À force de privations, à laver au caustique les bateaux, à écurer des parquets de bois mou qu’elle s’enorgueillissait de faire reluire « jaune comme de l’or », à nettoyer des coquerons, besognes que les autres femmes de journée refusaient, elle avait amassé de quoi acquérir un petit lopin de terre, puis de quoi y faire bâtir une cabane à simple rang de planches, lambrissée de papier goudronné, près du cimetière, comme pour être plus vite rendue dans la tombe.

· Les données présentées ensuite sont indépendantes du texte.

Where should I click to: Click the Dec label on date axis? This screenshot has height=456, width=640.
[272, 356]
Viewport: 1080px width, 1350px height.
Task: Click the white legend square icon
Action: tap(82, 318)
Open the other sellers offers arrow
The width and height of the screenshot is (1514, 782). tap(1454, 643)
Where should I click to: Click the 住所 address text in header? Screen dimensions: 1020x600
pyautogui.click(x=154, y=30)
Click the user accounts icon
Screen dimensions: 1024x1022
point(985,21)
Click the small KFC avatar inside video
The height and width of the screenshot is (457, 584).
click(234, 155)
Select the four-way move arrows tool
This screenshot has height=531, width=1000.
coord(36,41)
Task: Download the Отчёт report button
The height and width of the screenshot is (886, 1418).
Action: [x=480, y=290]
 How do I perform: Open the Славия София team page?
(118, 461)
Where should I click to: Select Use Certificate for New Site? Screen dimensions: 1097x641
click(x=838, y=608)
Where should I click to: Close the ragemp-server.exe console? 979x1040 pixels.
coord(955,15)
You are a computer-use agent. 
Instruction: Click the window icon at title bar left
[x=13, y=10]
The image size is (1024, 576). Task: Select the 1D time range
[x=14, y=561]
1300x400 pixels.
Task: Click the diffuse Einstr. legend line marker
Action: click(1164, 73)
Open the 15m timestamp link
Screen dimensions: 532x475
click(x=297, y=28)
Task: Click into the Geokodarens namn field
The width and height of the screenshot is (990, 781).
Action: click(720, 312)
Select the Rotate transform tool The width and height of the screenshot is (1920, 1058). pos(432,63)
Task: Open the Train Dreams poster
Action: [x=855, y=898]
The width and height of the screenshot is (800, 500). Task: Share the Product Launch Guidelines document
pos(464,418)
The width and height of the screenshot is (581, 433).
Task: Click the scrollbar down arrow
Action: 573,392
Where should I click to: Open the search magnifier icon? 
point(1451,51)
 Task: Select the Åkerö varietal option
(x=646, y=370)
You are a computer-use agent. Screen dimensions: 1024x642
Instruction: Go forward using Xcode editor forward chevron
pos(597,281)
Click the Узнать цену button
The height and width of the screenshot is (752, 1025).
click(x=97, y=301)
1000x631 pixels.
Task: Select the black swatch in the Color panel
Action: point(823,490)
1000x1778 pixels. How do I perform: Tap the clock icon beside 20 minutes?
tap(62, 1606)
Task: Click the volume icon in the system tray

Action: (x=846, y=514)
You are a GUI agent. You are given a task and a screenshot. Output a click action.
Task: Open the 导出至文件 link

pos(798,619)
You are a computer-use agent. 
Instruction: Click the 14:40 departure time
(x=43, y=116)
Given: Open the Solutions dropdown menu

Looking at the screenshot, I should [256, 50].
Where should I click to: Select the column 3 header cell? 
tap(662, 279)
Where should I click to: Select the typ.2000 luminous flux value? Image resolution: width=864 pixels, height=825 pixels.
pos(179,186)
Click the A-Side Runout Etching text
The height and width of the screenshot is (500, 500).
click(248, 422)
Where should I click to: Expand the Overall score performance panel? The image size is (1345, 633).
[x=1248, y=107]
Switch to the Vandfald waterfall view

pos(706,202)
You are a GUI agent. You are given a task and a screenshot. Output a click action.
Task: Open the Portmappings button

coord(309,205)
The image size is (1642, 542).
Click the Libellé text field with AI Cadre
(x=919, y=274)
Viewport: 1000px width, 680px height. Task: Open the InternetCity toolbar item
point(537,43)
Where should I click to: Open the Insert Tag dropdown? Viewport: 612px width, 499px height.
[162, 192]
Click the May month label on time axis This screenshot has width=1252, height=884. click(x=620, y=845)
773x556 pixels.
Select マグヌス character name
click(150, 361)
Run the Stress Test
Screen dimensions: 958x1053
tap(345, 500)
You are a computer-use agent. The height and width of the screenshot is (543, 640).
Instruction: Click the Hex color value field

— Savoir qu’elle vivrait pas trop vieille, dit d’une voix avinée le plus vieux des garçons.

Didace comprit que la vieille passait son bien à ses fils.

— La petite Pipe qui se donne à ses trois veaux, se dit-il. Si c’est pas misérable !

— Ben oui ! Savoir que je vivrais pas trop vieille…

Ses pieds balançant dans le vide, la Petite Pipe participait à la conversation, comme s’il se fût agi d’une étrangère. Ses yeux flétris allaient de l’un à l’autre de ses enfants, cherchant où appuyer sa faiblesse, sa vieillesse. Que n’eût-elle consenti pour accommoder ses garçons !

— Qui saurait qu’elle ferait pas une trop longue maladie avant de mourir… je la prendrais ben.